● **TASK INPUTS**
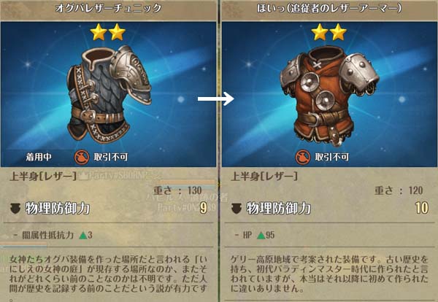
Task: Click the 着用中 equipped label
Action: 39,157
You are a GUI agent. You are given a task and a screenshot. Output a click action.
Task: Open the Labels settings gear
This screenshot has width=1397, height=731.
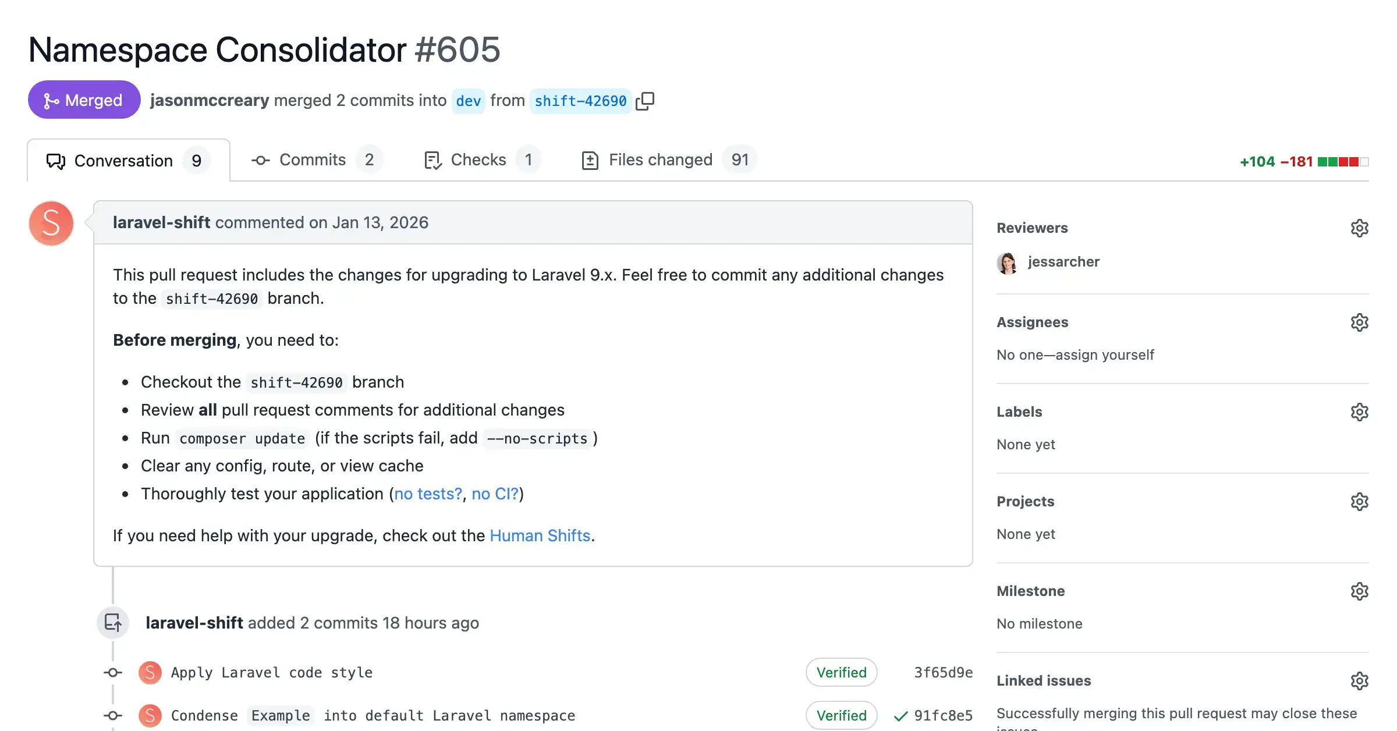coord(1360,412)
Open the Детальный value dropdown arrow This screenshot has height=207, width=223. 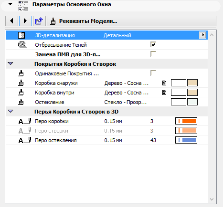(x=202, y=35)
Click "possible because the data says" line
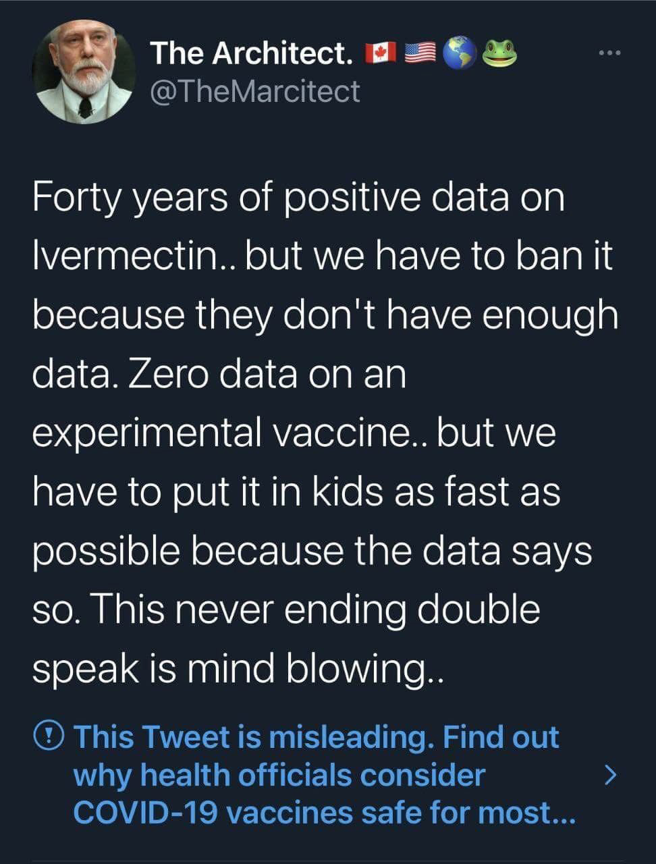Viewport: 656px width, 864px height. tap(312, 550)
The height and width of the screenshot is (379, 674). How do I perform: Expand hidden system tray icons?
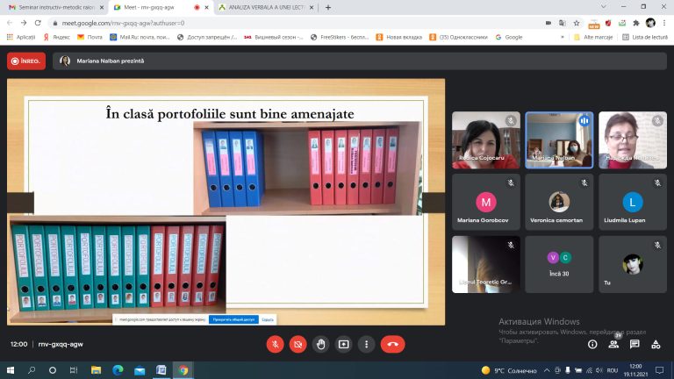(x=547, y=370)
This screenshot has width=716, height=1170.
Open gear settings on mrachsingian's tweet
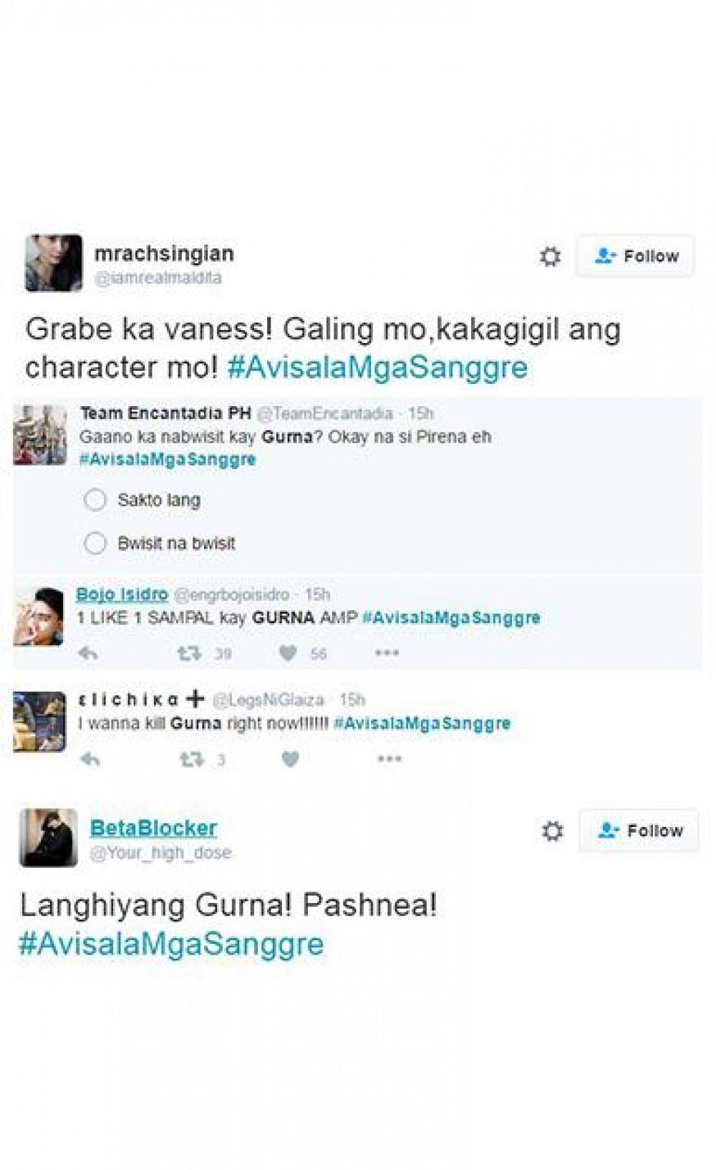[550, 256]
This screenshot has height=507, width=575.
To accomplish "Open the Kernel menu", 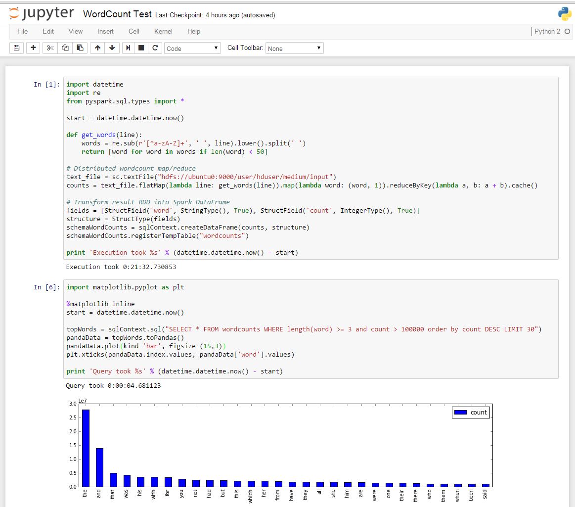I will [x=163, y=31].
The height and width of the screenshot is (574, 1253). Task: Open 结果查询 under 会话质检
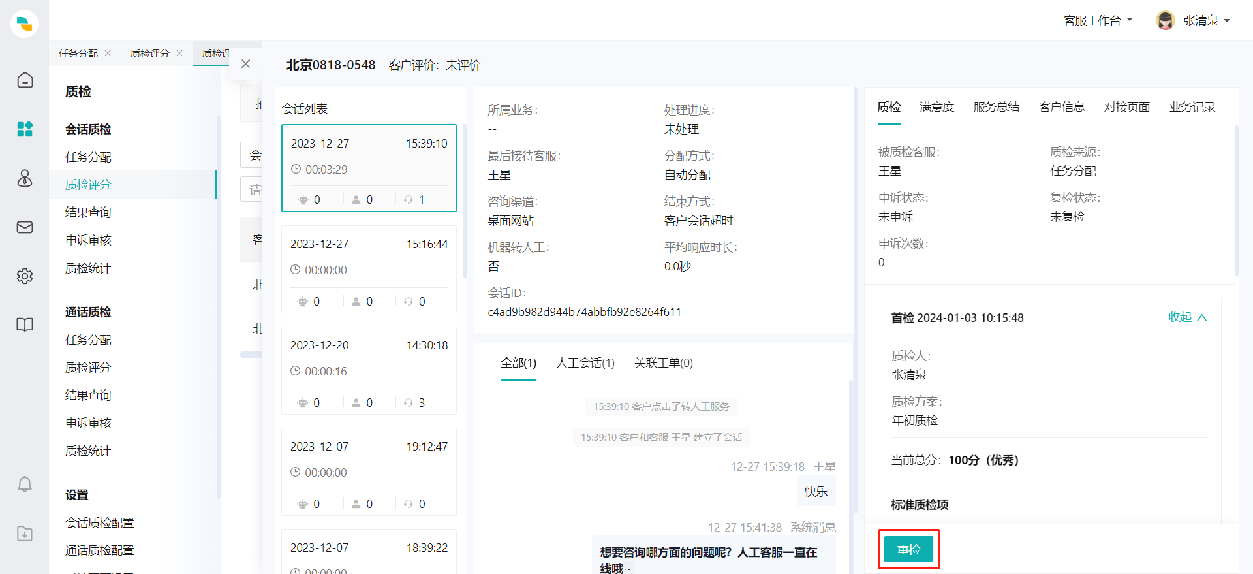(x=88, y=212)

● **WHAT TO DO**
Please give again only the lines from the one containing "The height and width of the screenshot is (574, 1253)." through the last line of the entries above, exactly as they stand and without pictures.

● **OUTPUT OF THE EXERCISE**
The height and width of the screenshot is (574, 1253). Task: Open 结果查询 under 会话质检
(x=88, y=212)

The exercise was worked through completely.